Health Information Compliance Alert

COMPLIANCE STRATEGIES:

RELY ON YOUR SANCTIONS POLICY TO MITIGATE PHI LEAKS

The sanctions you impose could determine your patients' reactions to inappropriate disclosures

Scenario: A staff member switches patients' information and winds up making an inappropriate disclosure. Your only mitigation duty is to retrieve the records, right?

Wrong. Your mitigation efforts extend to the sanctions you levy on staffers who cause inappropriate disclosures, regardless of their intent. Use these strategies to align your sanctions policy with your mitigation efforts.

APPLY SANCTIONS CONSISTENTLY

Your sanctions policy is a great tool for calming angry patients after a privacy or security breach, notes John Parmigiani, senior VP of consulting services for Quick Compliance in Avon, CT. Your sanction efforts prove to patients that you respect their privacy and that you are working to ensure the mistake doesn't happen again.

Problem: Inconsistent application of your sanctions policy could alarm both patients and staff. Otherwise, it could seem that your policies only apply to certain staff members and, therefore, to particular disclosures.

For example, if your patients discover that a billing clerk was suspended without pay for the same violation that landed a doctor with a slap on the wrist, your mitigation efforts could seem insincere - leading patients to file a complaint or take their business elsewhere.

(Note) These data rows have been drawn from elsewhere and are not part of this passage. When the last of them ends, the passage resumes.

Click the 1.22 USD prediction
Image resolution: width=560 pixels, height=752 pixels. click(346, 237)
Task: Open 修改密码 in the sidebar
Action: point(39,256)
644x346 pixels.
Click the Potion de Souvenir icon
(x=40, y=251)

SEPARATE YOUR SANCTIONS INTO LEVELS

You can break your sanctions into levels or categories based on the amount of mitigation required, offers Frank Ruelas, compliance officer for the Gila River Hospital System in Sacaton, AZ. 

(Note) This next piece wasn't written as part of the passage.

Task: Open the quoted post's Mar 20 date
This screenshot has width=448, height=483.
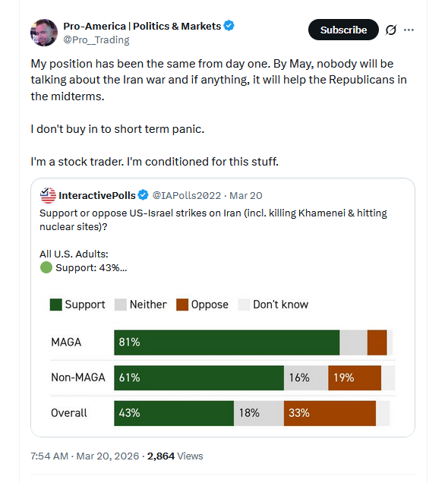Action: click(246, 196)
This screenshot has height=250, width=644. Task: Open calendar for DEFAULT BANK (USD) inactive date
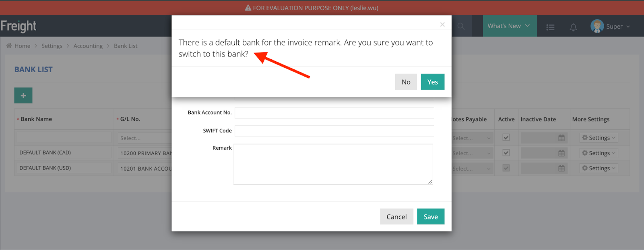[561, 169]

Try it this way: Sort sanctions into categories like green, yellow and red with green representing basic sanctions for violations without the potential for great harm and red representing severe sanctions for violations that could seriously harm your patients, Ruelas recommends.

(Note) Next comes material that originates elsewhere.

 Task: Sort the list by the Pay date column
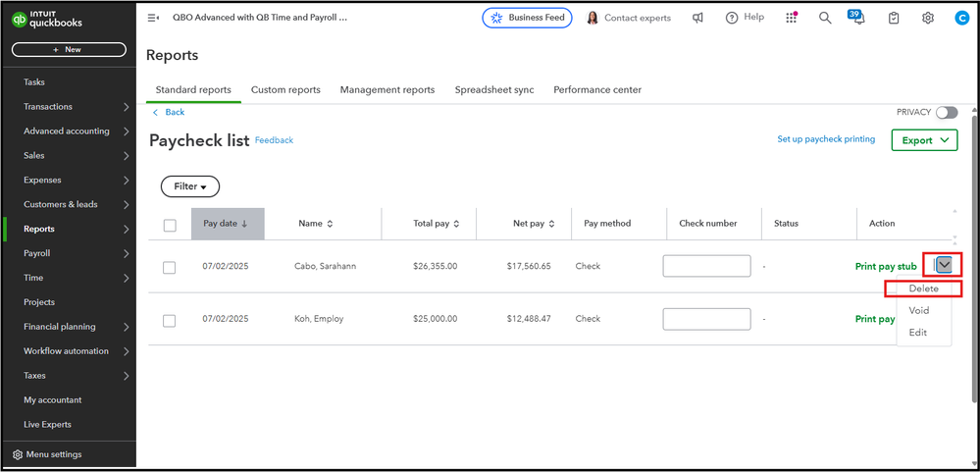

Examples: A staff member accidentally mails patient encounter statistics to the wrong address. If the information contained no discernable patient data, a "green" sanction like re-training would apply. If the statistics included patients' names, you could use a "yellow" sanction (such as a written warning). However, if the statistics listed patients' names along with their home addresses and Social Security numbers, you could levy a "red" sanction like unpaid suspension or termination.

Next step: Make sure your employees are fully aware of your sanctions policy and understand each level of sanction, Ruelas says. That way, affected staffers won't complain that you are treating them too harshly.

KEEP YOUR DOCUMENTATION TOGETHER

Your documentation on privacy and security breaches may seem thorough, but if your mitigation records don't detail what sanctions you levied and why you chose them, your investigation file is incomplete, says Susie Honeycutt, a privacy officer with Cardiovascular Associates in Kingsport, TN.

Your incident report - and all the documentation that comes after it - is your best record of the events leading up to and following a breach of patient information. While your human resources department might be responsible for carrying out your sanctions policy, all information relating to the breach should be stored together in case the investigation documents are called upon down the road.

THE BOTTOM LINE

Accidents happen, experts and providers agree. But how you handle accidents could determine the success of your organization. By using your sanctions policy as a mitigation tool, you not only prove to patients that you are truly committed to protecting their privacy, but you also show your workforce members that you will not ignore behavior that jeopardizes your compliance.